Consistent activity optimization and cost reduction have positively impacted the first-half 2025 results of AUGA group, one of the largest agricultural investment companies in the Baltics. Operating under restructuring conditions, the group’s EBITDA, based on unaudited consolidated data, increased to EUR 6.60 million, compared to EUR 6.43 million in the same period of 2024. This result was also supported by an almost fourfold increase in the Group’s gross profit in the dairy segment.
Although the group’s gross profit in this half-year decreased from EUR 3.45 million to EUR 2.82 million compared to the same period last year, a significant positive development was the substantial reduction in the net loss. In the first half of 2025, it amounted to EUR 4.30 million – more than a one-third improvement compared to the EUR 6.87 million loss recorded in the first half of 2024.
This result was achieved despite revenues being 11% lower, totalling EUR 30.77 million in the first half of 2025. The decrease in revenue was mainly driven by the crop growing segment, as a smaller 2024 harvest was realized during the reporting period.
“Despite the challenges of operating under restructuring conditions, we have managed to improve our operating performance. The most significant reductions were achieved in crop production costs and administrative expenses, which gives us reason to expect even better results in the second half of 2025. The dairy business — where we have planned the largest investments and expansion — demonstrated record-high business results. The consistent cost reductions and accelerating implementation of the restructuring plan are allowing us to move steadily toward fulfilling our obligations to creditors,” said Kęstutis Juščius, Chairman of the Board of AUGA group.

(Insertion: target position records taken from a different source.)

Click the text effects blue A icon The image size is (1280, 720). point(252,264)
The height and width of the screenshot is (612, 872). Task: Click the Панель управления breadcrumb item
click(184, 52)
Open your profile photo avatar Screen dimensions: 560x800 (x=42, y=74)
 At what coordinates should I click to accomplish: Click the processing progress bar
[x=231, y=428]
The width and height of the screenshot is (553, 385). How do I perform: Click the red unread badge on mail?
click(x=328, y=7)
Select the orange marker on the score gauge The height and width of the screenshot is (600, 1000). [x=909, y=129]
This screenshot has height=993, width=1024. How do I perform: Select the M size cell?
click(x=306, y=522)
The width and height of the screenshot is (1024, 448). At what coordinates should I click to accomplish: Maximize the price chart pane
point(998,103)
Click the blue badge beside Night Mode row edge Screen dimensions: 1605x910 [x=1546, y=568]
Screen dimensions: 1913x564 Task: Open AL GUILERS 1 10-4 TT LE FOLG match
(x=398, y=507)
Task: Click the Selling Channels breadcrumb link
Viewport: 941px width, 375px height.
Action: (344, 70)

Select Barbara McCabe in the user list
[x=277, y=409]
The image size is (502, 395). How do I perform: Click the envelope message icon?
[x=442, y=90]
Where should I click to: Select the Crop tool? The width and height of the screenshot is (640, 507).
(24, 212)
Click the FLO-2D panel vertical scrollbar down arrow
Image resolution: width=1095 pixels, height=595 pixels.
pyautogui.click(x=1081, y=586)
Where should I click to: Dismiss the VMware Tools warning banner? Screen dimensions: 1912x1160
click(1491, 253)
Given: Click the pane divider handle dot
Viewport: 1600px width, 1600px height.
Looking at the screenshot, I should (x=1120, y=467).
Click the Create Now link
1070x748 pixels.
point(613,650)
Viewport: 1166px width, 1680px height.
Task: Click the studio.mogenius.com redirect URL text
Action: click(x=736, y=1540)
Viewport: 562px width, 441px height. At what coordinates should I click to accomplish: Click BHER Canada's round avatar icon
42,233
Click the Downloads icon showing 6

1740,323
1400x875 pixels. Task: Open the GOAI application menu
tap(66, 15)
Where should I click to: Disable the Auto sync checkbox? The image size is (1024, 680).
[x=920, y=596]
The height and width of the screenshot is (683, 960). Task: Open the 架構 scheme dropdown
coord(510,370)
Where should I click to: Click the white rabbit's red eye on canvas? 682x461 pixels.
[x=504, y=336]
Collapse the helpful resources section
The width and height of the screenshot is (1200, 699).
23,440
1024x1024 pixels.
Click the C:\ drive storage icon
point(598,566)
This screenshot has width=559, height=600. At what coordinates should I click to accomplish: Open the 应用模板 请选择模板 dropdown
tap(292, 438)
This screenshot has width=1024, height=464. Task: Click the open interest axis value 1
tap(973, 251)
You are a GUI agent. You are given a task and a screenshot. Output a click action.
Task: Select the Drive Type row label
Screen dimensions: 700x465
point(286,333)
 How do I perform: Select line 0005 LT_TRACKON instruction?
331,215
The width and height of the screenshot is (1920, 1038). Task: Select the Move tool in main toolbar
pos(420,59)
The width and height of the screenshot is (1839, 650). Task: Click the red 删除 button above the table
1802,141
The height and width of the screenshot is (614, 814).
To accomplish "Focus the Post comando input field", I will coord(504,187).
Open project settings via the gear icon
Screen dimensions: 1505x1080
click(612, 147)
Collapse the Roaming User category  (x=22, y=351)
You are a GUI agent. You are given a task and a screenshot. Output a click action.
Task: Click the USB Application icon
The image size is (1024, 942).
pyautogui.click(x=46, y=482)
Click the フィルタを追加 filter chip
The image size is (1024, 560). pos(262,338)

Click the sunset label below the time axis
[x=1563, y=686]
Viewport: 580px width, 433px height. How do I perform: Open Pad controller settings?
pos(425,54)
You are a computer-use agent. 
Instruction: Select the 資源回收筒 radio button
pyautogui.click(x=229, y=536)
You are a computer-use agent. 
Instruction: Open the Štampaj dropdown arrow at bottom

Record-high success in dairy farming
The dairy segment’s record-breaking performance was the highlight of the first half of the year. During the reporting period, milk output increased by 5%, while production costs decreased by the same margin.
“Thanks to higher milk yields and rising milk purchase prices, revenue in this segment grew by 20%, and gross profit reached EUR 3.31 million — 3.8 times higher than last year,” said K. Juščius.
According to him, the improvement in productivity was significantly driven by the conversion of part of the farms to conventional dairy production.
In the crop growing segment, the overall result for the reporting period was negative, showing a EUR 1.34 million loss. However, K. Juščius emphasized that the Group demonstrated successful cost management: cultivated areas were reduced by 6.8%, while crop production expenses decreased by 22.3%. It is expected that this year’s harvest will be better than last year’s, with final results to be determined after the harvest is completed.
In the Fast-Moving Consumer Goods (FMCG) segment, revenue increased from EUR 1.42 million to nearly EUR 2 million. The gross profit of this segment doubled and reached EUR 0.22 million, despite a significant reduction in marketing expenses.
In the mushroom growing segment, AUGA group recorded a 12% decrease in sales volumes during the first half of the year. Nevertheless, due to higher sales prices, revenue remained stable, and gross profit reached EUR 0.62 million.
According to K. Juščius, the group continues to successfully reduce selling and administrative expenses, which totaled EUR 4.77 million in the first half of 2025 — down from EUR 5.53 million a year earlier and EUR 6.6 million in the same period of 2023. These improvements were achieved through more efficient management of payroll and other cost items, despite incurring additional expenses related to the restructuring process.